- _Problem 1_:
Copy out the concert review below in full, word for word.

- _Article_:
_ _ _ _

Violinist Isabelle van Keulen is one of Holland’s most gifted chamber players, while the Dutch pianist Ronald Brautigam is world-famed for his mastery of the fortepiano, and their joint recital aroused great expectations.
These were more than a little dashed, however, by the work with which they began. In Beethoven’s ‘Spring’ sonata, violin and piano are evenly balanced in importance, but the greater intricacy of the piano’s figurations reflects the composer’s predilection for his own instrument: the way it came over here, it felt like a piano sonata with violin accompaniment.
But despite Brautigam’s forceful and elegantly expressive playing, this imbalance wasn’t his fault: van Keulen’s sound simply merged with the wallpaper, lacking focus and colour, and betraying no awareness of the limpid sincerity implicit in her instrument’s melodic lines.

_ _ _ _

- _Task inputs_:
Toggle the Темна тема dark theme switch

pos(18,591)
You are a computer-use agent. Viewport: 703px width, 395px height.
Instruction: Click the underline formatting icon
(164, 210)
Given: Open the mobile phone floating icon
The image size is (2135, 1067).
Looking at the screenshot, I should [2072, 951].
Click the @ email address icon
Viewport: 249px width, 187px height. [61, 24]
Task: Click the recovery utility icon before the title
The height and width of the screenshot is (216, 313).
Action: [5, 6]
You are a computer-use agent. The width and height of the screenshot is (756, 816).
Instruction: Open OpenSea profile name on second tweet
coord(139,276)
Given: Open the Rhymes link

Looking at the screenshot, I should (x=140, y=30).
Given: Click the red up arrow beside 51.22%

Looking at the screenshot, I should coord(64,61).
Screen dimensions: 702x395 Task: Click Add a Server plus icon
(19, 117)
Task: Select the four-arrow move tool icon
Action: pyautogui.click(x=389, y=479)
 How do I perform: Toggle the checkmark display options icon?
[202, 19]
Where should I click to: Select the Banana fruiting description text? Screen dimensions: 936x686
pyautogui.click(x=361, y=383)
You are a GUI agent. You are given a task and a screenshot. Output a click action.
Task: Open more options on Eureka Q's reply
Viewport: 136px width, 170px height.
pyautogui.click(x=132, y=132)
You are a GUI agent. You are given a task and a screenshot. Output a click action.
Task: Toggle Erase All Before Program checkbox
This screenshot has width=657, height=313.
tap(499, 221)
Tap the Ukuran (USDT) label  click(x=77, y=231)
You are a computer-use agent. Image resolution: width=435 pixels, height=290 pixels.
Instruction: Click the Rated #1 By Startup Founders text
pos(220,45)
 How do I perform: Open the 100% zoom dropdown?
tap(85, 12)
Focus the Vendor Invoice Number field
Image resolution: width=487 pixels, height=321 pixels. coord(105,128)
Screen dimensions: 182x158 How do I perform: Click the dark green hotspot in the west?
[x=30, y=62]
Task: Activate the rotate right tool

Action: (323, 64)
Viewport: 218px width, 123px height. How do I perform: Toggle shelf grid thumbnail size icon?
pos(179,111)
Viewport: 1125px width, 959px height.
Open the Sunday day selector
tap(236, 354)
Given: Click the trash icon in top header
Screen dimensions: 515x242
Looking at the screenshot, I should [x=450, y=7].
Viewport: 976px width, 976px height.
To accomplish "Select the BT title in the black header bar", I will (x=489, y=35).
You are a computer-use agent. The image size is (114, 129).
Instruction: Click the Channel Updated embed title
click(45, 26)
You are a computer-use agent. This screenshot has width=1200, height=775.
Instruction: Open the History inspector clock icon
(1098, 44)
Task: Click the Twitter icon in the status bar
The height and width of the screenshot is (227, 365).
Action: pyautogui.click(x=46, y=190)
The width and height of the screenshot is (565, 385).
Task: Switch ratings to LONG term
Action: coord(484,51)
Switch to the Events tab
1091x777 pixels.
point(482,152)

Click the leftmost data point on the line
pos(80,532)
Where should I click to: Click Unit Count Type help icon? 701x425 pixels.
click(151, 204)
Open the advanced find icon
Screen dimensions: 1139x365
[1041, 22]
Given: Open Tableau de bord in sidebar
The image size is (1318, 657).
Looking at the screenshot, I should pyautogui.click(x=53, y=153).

_ _ _ _

- _Problem 2_:
Put the records in the stretch from the line containing "Screen dimensions: 182x158" through the line containing "pos(179,111)" into a two-column CSV with the columns request and answer, one row per request. Place each in a single quoted field and replace any line breaks with spaces.

- _Expected answer 1_:
Violinist Isabelle van Keulen is one of Holland’s most gifted chamber players, while the Dutch pianist Ronald Brautigam is world-famed for his mastery of the fortepiano, and their joint recital aroused great expectations.
These were more than a little dashed, however, by the work with which they began. In Beethoven’s ‘Spring’ sonata, violin and piano are evenly balanced in importance, but the greater intricacy of the piano’s figurations reflects the composer’s predilection for his own instrument: the way it came over here, it felt like a piano sonata with violin accompaniment.
But despite Brautigam’s forceful and elegantly expressive playing, this imbalance wasn’t his fault: van Keulen’s sound simply merged with the wallpaper, lacking focus and colour, and betraying no awareness of the limpid sincerity implicit in her instrument’s melodic lines.

- _Expected answer 2_:
request,answer
"Screen dimensions: 182x158 How do I perform: Click the dark green hotspot in the west?","[x=30, y=62]"
"Task: Activate the rotate right tool","Action: (323, 64)"
"Viewport: 218px width, 123px height. How do I perform: Toggle shelf grid thumbnail size icon?","pos(179,111)"